Dr Chap Modich, a doctor at Mercy Medical Center Cambodia, a private hospital, says they select two or three residents per year. Most of the time, hospital staff need to provide refreshers on the basics: anatomy and how to take down a patient’s medical history.

“Mostly, they don’t have any hands-on experience,” he says. “When students go to the hospitals, no doctor can monitor to make sure they’re doing the right thing.”

And those studying in public hospitals don’t have “enough equipment,” says Sopha Chum, executive director of the Health and Development Alliance, which seeks to improve access to quality care.

Private medical school students tend to fare better, Chum says, based on his observation. Classes are smaller, and the curriculum is malleable. “At the public school, it is difficult to update the curriculum,” he says.

The International University (IU) – a private institution – is a step ahead of other Cambodian medical schools, says Dr Ojano, its president.
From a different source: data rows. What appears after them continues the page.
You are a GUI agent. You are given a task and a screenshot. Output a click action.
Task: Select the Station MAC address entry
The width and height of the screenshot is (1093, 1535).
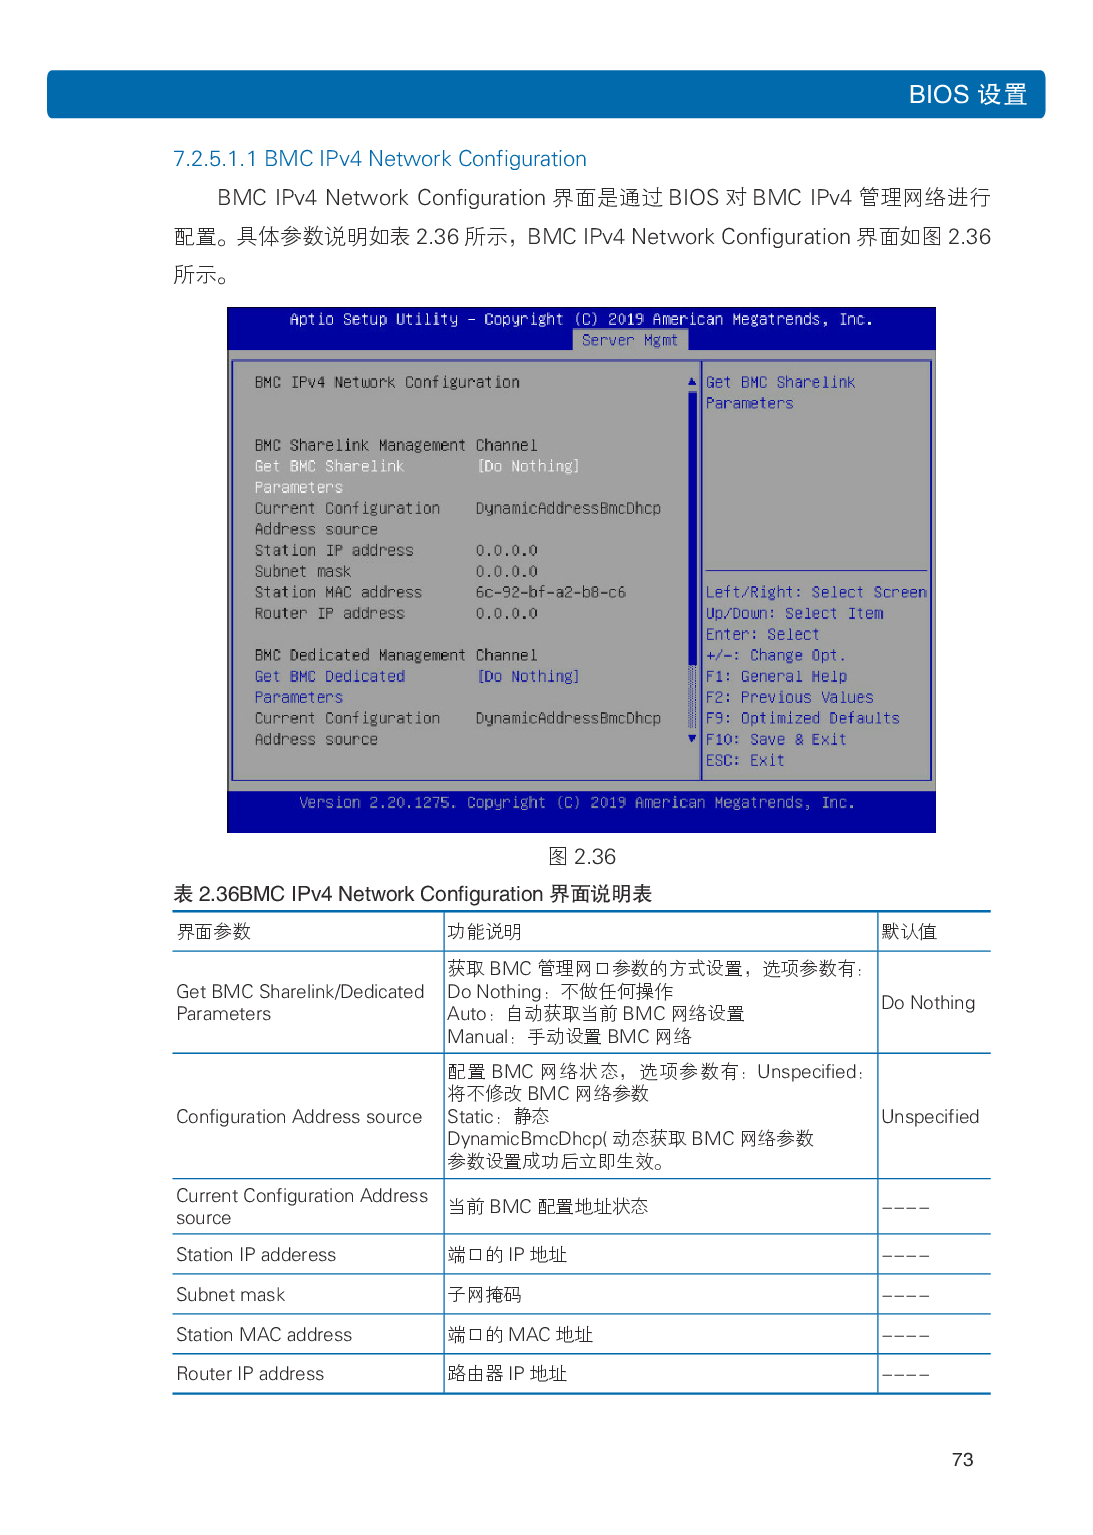(x=338, y=591)
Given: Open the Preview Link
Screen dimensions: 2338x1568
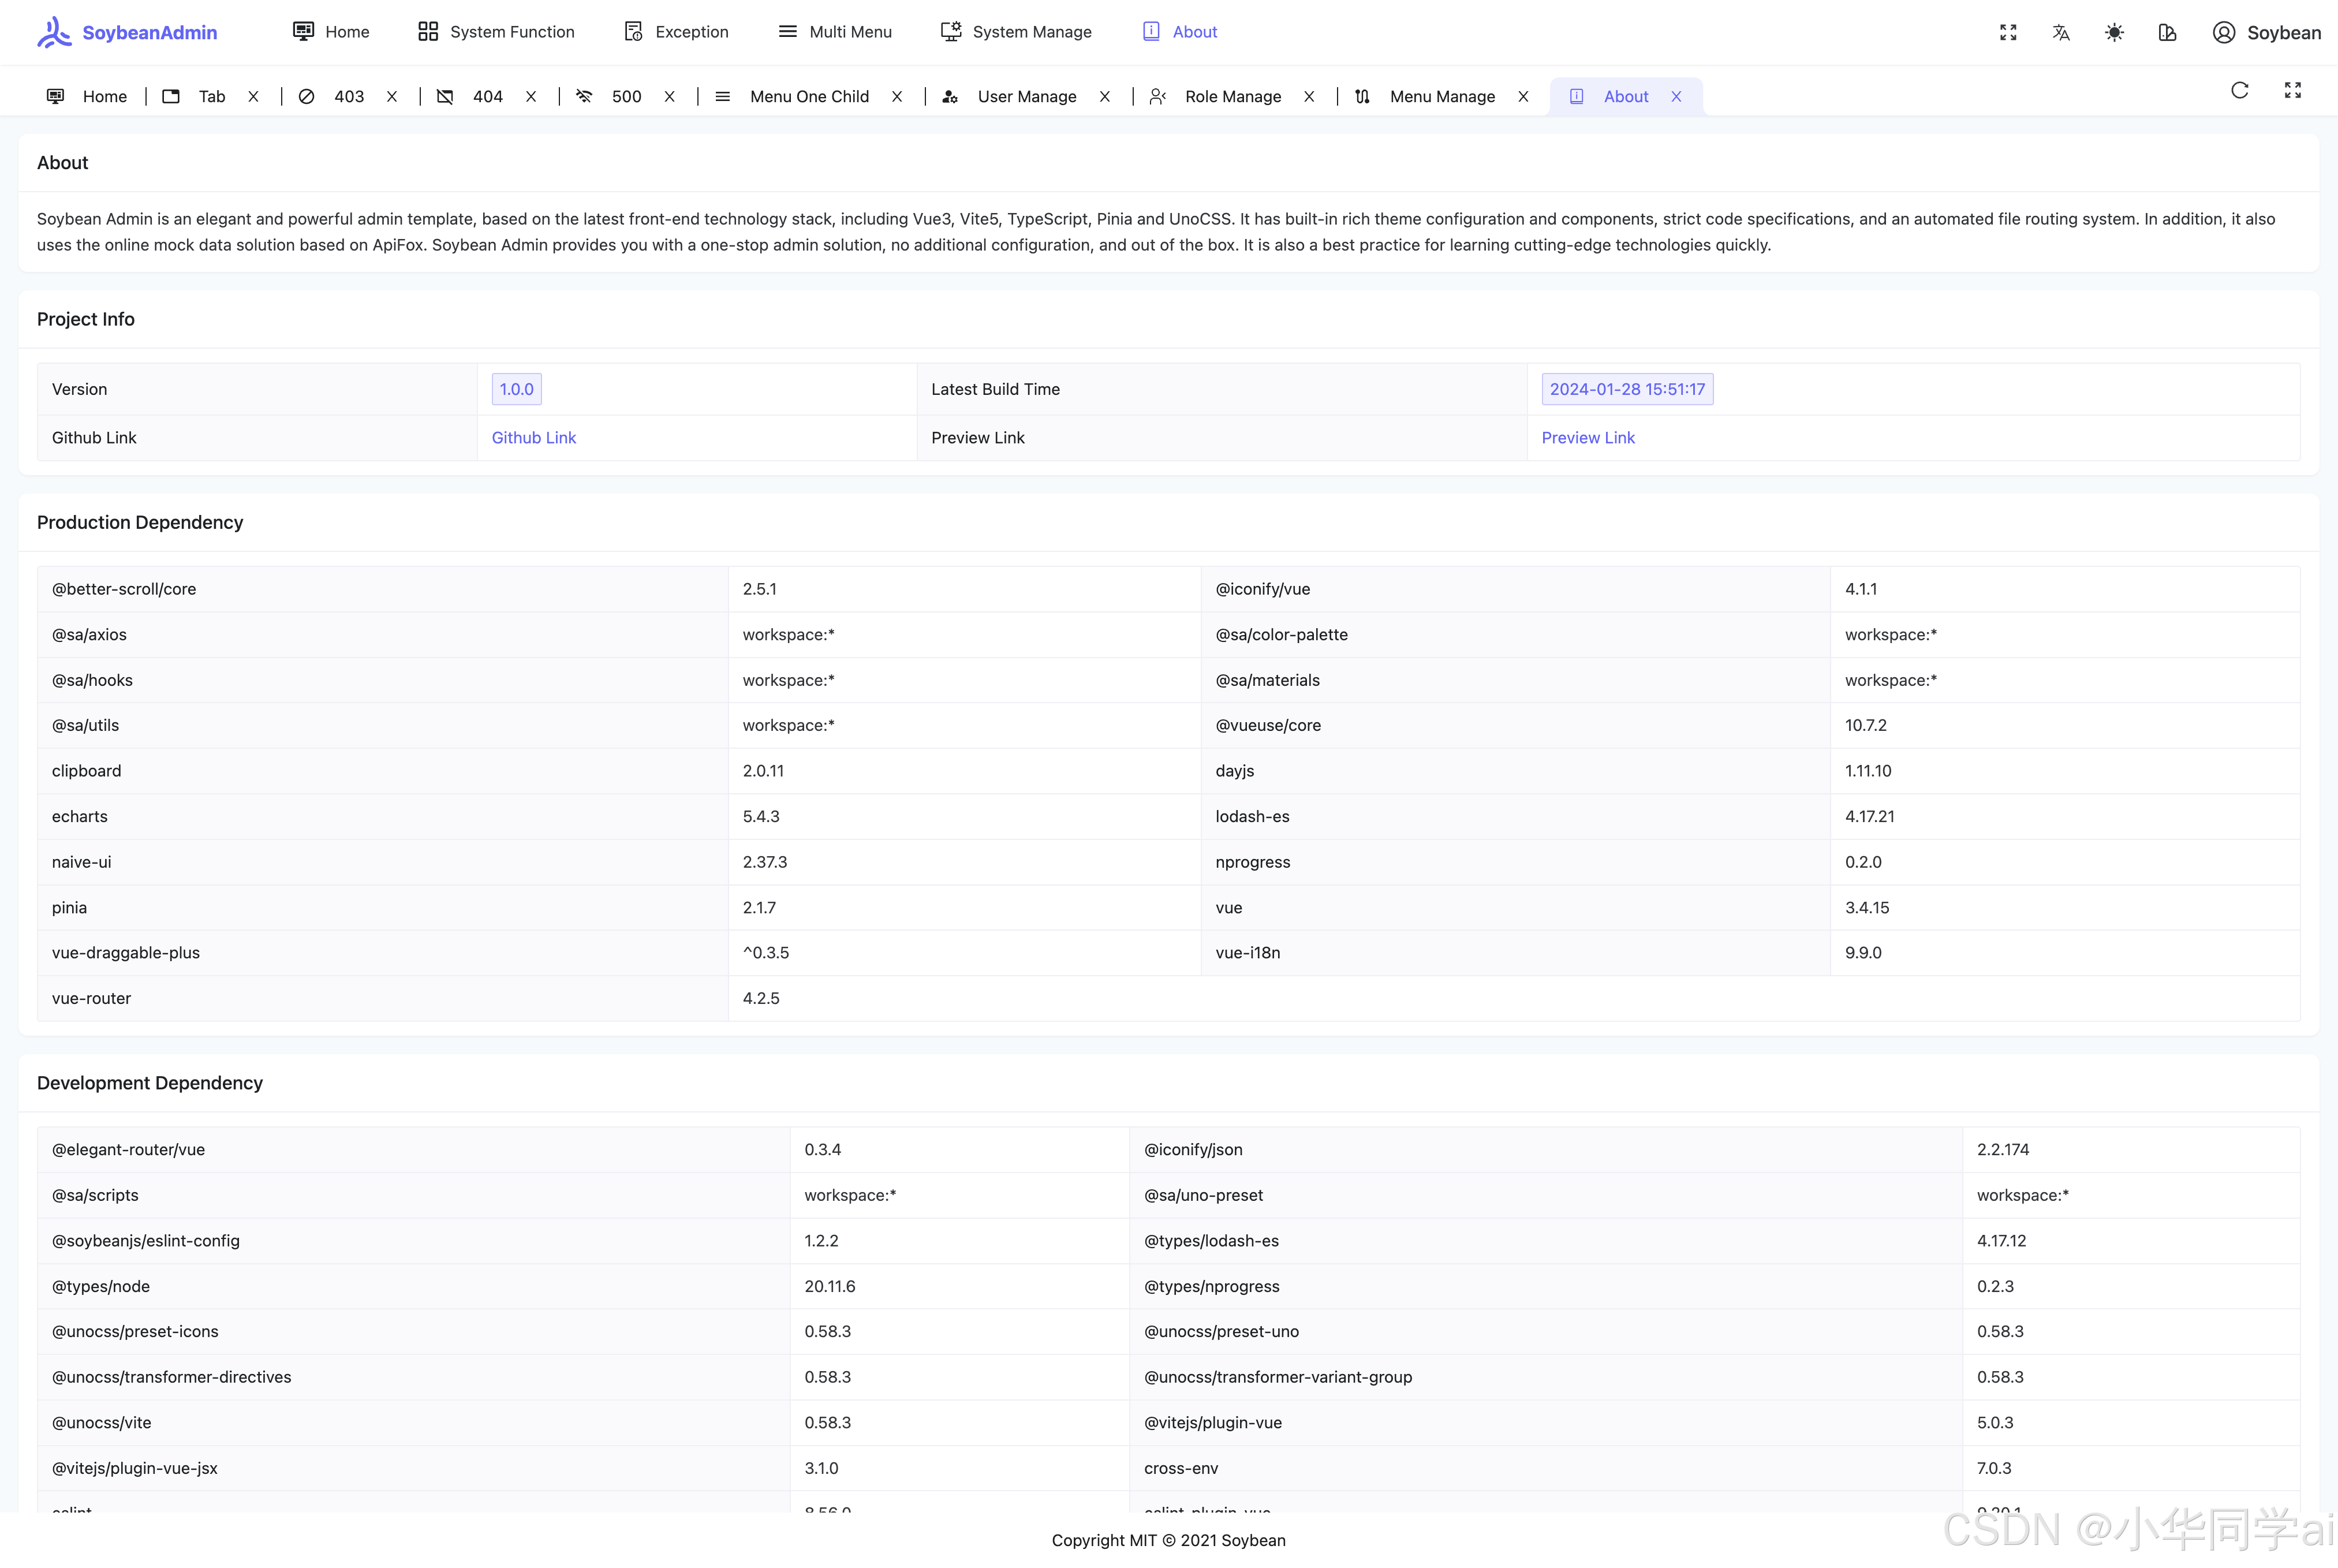Looking at the screenshot, I should click(1587, 438).
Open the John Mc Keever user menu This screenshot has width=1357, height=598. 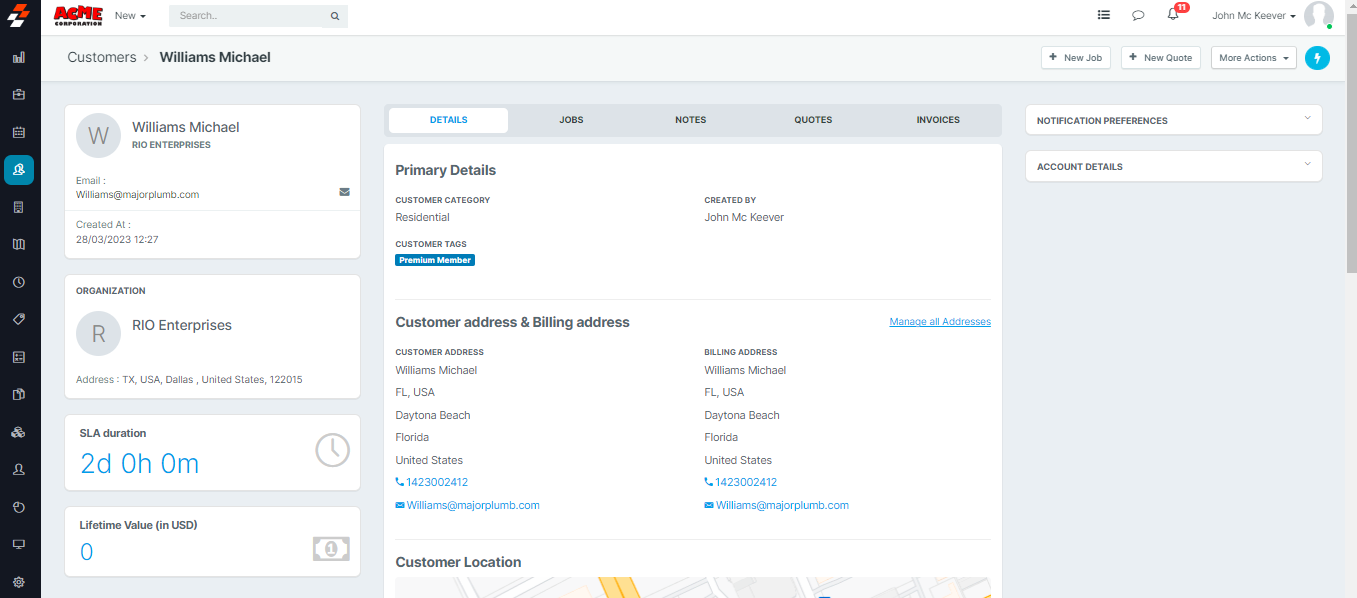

Two hundred students are admitted annually to the medical faculty, its “most popular”, and IU – which has it’s own teaching hospital – recently passed the first step in an accreditation process for ASEAN medical schools.

“It’s not easy to run a hospital, but we can,” Ojano says. “It’s important to teach the medical students.”

But even IU has room for improvement. Their simulation labs reach all medical students, but the school only has eight cadavers – and they aren’t cutting it, says Vouch Phisith, IU’s deputy director for international affairs.

Without an established donation law, the bodies could also be ethically loaded. In 2012, the school requested special permission from the national and municipal police to use cadavers. The school routinely borrows bodies of the relatives of poor families and then returns them, along with the funds to cover their funerals.On Wednesday morning, at least one of the cadavers seen by Post Weekend looked fresh.

Building a solution

UHS student Veng An says “there are a lot of things to improve” at his medical school. The budget for public medical institutions is overseen by the Ministry of Health’s budget, according to the Education Ministry’s Salin. Officials at the Ministry of Health did not respond to repeated requests for comment for this story.

But Bunsocheat said the university had this year seen improvements in training, and there are hopes for a physical solution on the horizon.

“Our dream is to have our own university teaching hospital,” says Dr Sansothy Neth, another administrator at UHS. “We plan to review our curriculum and add more practice [time] for students.”

Neth says the government has purchased land to build the hospital, though he couldn’t confirm where, and officials are currently studying other models.

“We are also trying to find partners for funding,” he adds.

(Bunsocheat points out that if the training hospital were up and running, Cambodia could import cadavers.)

UHS has received some French support in medical training since 1996.

Julien Aron is a technical expert who advises the international pilot program, where students are able to get simulated clinical practice. He hopes the new, active methodology will bring about change. “There are still some old methods of teaching,” he says. “But UHS is willing to open the lab to all students in a year.”

But whether or not the introduction of simulation practice will help improve the quality of doctors in Cambodia remains to be seen. Vanna Chetra, 23, going into his sixth year of medical school, say he’s seen a difference from his earlier years, when he only learned from “books and lectures.” During a recent morning, he was doing clinical training with younger medical students.

“We are fighting hard to show [people] that we can do this – that we can do better,” he says.